EXERCISE AIM. Without any pictures, print exactly the lines that run from the start of the data through the line containing "[cadeau kaartjes – 20 stuks – Opkikkertje]".

DATA EXTRACT.
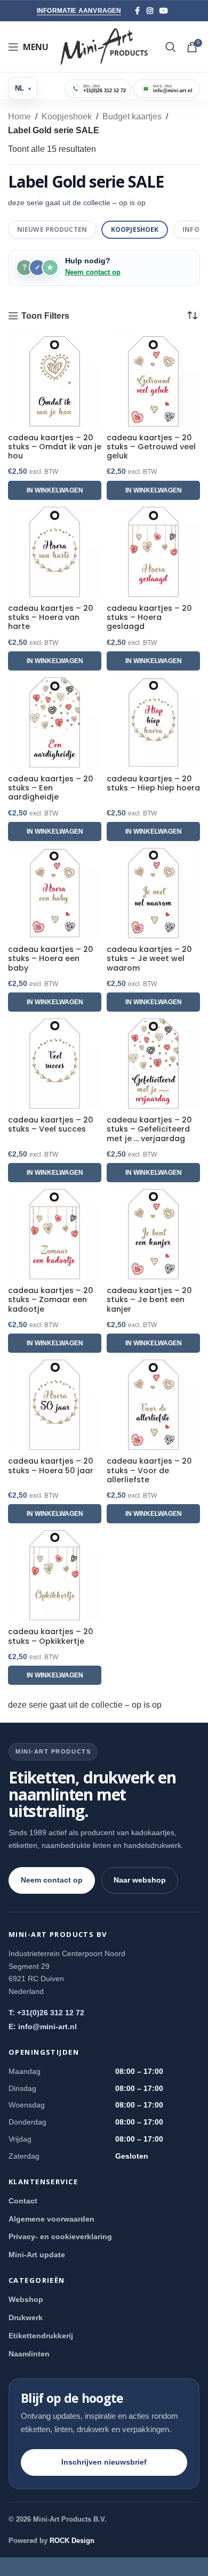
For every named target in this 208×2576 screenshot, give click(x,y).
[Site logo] (104, 46)
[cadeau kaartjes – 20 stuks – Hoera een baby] (54, 893)
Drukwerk (26, 2317)
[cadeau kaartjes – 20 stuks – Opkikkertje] (54, 1575)
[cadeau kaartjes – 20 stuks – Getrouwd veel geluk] (153, 381)
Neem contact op (93, 272)
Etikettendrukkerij (41, 2335)
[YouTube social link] (163, 11)
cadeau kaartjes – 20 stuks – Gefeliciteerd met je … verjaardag (149, 1129)
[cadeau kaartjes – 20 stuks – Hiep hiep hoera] (153, 722)
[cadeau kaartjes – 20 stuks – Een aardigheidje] (54, 722)
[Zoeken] (170, 47)
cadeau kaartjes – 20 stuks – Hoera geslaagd (149, 618)
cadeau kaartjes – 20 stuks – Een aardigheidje (50, 788)
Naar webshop (140, 1880)
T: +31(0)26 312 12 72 (46, 2012)
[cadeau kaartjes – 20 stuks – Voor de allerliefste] (153, 1404)
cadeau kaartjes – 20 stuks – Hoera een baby (50, 959)
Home (19, 116)
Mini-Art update (37, 2254)
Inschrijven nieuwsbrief (104, 2462)
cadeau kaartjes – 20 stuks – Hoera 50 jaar (50, 1466)
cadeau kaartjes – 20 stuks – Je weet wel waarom (149, 959)
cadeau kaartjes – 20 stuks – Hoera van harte (50, 618)
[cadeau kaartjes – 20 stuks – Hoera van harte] (54, 552)
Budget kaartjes (132, 116)
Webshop (26, 2299)
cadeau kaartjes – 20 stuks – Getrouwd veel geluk (151, 447)
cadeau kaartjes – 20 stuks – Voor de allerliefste (149, 1470)
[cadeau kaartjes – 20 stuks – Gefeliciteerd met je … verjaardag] (153, 1063)
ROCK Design (72, 2541)
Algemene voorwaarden (51, 2219)
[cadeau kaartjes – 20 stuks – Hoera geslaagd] (153, 552)
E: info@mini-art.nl (43, 2026)
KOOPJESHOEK (134, 229)
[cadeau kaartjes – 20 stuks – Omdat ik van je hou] (54, 381)
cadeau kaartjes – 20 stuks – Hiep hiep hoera (153, 783)
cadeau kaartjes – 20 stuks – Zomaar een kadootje (50, 1300)
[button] (54, 490)
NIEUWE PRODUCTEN (52, 229)
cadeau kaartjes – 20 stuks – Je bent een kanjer (149, 1300)
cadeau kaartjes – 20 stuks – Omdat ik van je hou (54, 447)
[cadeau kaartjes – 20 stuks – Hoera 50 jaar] (54, 1404)
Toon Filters (45, 315)
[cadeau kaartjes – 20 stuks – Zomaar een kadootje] (54, 1234)
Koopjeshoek (67, 116)
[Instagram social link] (149, 11)
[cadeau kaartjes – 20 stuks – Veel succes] (54, 1063)
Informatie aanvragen (79, 10)
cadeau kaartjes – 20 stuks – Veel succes (50, 1125)
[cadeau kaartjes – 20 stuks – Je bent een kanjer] (153, 1234)
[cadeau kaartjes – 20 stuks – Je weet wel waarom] (153, 893)
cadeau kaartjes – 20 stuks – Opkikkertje (50, 1636)
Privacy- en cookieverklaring (60, 2236)
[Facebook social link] (137, 11)
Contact (23, 2201)
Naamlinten (29, 2353)
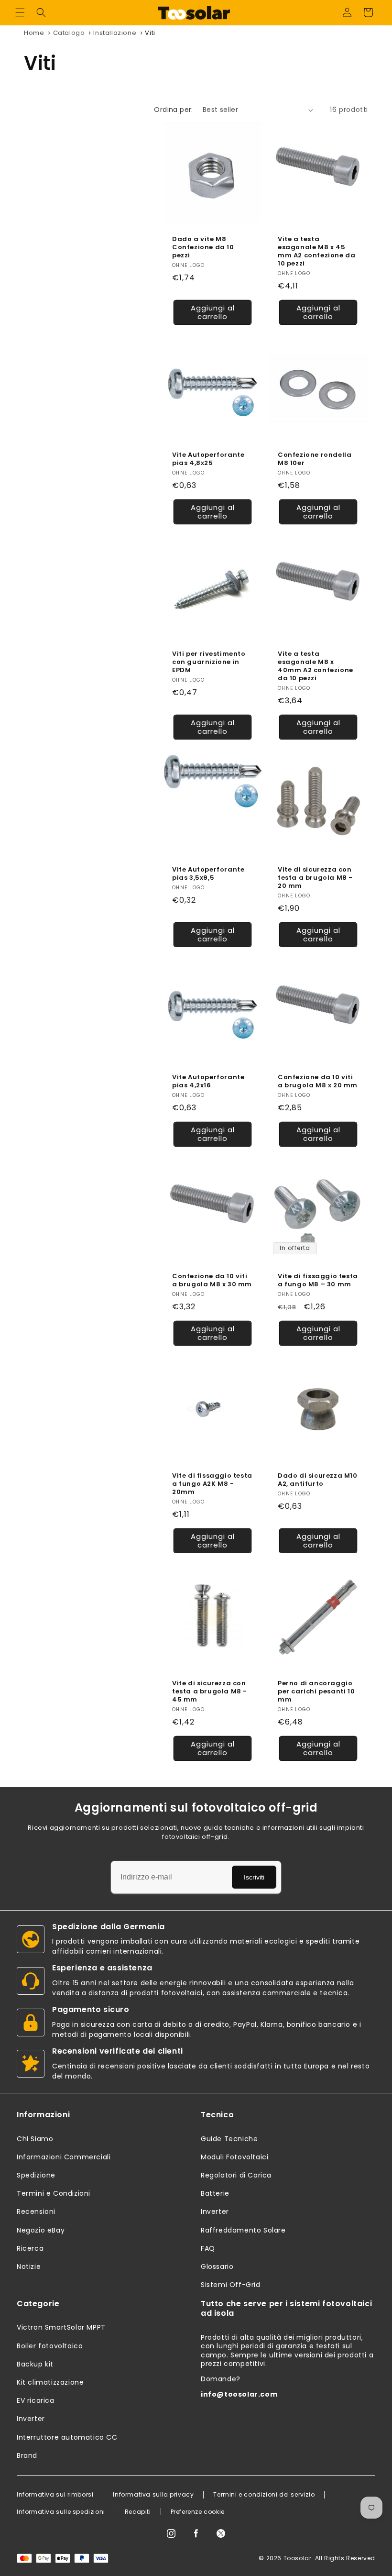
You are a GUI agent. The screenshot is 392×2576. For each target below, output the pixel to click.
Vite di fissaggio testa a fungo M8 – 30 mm (318, 1280)
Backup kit (35, 2364)
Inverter (215, 2211)
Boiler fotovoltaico (50, 2346)
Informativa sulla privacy (153, 2495)
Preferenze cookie (198, 2512)
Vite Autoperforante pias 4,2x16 (208, 1081)
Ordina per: (173, 109)
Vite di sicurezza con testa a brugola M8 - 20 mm (315, 878)
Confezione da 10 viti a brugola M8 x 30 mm (212, 1280)
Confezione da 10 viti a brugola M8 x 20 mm (318, 1081)
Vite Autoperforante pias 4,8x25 (208, 459)
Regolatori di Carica (236, 2175)
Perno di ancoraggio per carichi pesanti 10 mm (316, 1692)
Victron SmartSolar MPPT (61, 2327)
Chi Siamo (35, 2138)
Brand (27, 2455)
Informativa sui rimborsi (55, 2495)
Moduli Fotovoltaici (234, 2157)
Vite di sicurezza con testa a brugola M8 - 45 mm (209, 1692)
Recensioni (36, 2211)
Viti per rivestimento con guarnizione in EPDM (209, 662)
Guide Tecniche (229, 2138)
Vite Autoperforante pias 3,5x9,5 (208, 874)
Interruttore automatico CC (67, 2437)
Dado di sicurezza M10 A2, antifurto (318, 1480)
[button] (20, 12)
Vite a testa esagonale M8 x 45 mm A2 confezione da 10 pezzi (316, 251)
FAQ (208, 2248)
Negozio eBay (41, 2230)
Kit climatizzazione (50, 2382)
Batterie (215, 2193)
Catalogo (69, 32)
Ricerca (30, 2248)
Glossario (217, 2266)
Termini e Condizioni (53, 2193)
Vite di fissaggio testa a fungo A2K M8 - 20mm (212, 1484)
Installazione (114, 32)
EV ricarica (35, 2400)
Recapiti (138, 2512)
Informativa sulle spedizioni (61, 2512)
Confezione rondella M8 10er (314, 459)
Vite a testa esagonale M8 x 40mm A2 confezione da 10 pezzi (315, 666)
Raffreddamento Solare (243, 2230)
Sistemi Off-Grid (231, 2284)
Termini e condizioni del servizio (264, 2495)
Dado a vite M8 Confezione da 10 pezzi (203, 247)
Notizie (29, 2266)
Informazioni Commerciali (63, 2157)
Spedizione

ANSWER SECTION.
For every named target in this 208×2576 screenshot, give click(x,y).
[Site logo] (104, 46)
[cadeau kaartjes – 20 stuks – Hoera een baby] (54, 893)
Drukwerk (26, 2317)
[cadeau kaartjes – 20 stuks – Opkikkertje] (54, 1575)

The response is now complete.